Et pour finir, on peut soutenir, je pense, que même dans la discussion avec le député, la discussion n'est pas purement externe, c'est-à-dire un affrontement entre deux systèmes moraux. Car nous pouvons toujours finir par nous mettre d'accord sur quelques principes communs, puis ensuite vérifier que nos deux théories sont encore compatibles avec ces quelques principes communs. La discussion n'est jamais une confrontation héroïque entre deux visions du monde, "à la Weber". La discussion entre ces conceptions arrive toujours à s'articuler à des convictions communes que l'on cherche à utiliser pour prouver la validité de notre propre conception.
C'est ainsi, comme l'explique Putnam dans Raison, vérité, et histoire, que l'on peut même discuter avec les nazis, et qu'il n'y a pas vraiment de nazi rationnel.
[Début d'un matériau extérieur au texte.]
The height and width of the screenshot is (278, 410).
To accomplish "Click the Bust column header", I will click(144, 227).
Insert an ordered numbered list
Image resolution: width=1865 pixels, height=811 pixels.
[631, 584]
Il sera toujours possible de lui faire admettre un certain nombre de principes moraux qu'il partage avec nous, et qui invalident ses prescriptions scandaleuses (par exemple, que le simple fait d'être un humain donne droit d'être traité avec respect) . Ou bien, il sera aussi possible de lui faire admettre certains faits qui eux aussi, rendent les prescriptions morales non défendables, pour des raisons non morales, mais simplement d'efficacité instrumentale (par exemple, si on peut montrer que les prétendus complots juifs reposent sur de faux documents, la prescription qu'il faut éliminer les juifs ne tient plus, même en tenant pour acceptable la prémisse morale selon laquelle il faut éliminer tous les complotistes).  
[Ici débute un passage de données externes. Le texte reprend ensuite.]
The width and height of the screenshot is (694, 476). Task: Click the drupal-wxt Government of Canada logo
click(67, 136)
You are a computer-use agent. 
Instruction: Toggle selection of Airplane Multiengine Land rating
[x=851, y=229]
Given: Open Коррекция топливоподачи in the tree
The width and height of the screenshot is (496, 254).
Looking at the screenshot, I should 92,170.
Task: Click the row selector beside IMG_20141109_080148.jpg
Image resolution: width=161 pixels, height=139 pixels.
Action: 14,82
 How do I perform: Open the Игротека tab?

Ce dernier point mériterait une discussion plus longue, qui viendra dans un prochain post. Pour l'instant, je dois me contenter de cette conclusion plus modeste : si les discussions ne sont jamais purement externes, alors la contradiction logique a toujours un rôle en morale. Elle cesserait de jouer son rôle si nous vivons dans un monde "à la Weber", où de grands systèmes moraux en concurrence se livrent une guerre sans avoir la moindre proposition morale commune. Ceci me paraît insensé, mais il reste à le montrer. Je pense quand même que peu de gens seraient prêts à admettre qu'ils ne partagent même pas une règle morale commune avec les autres communautés ou groupes culturels.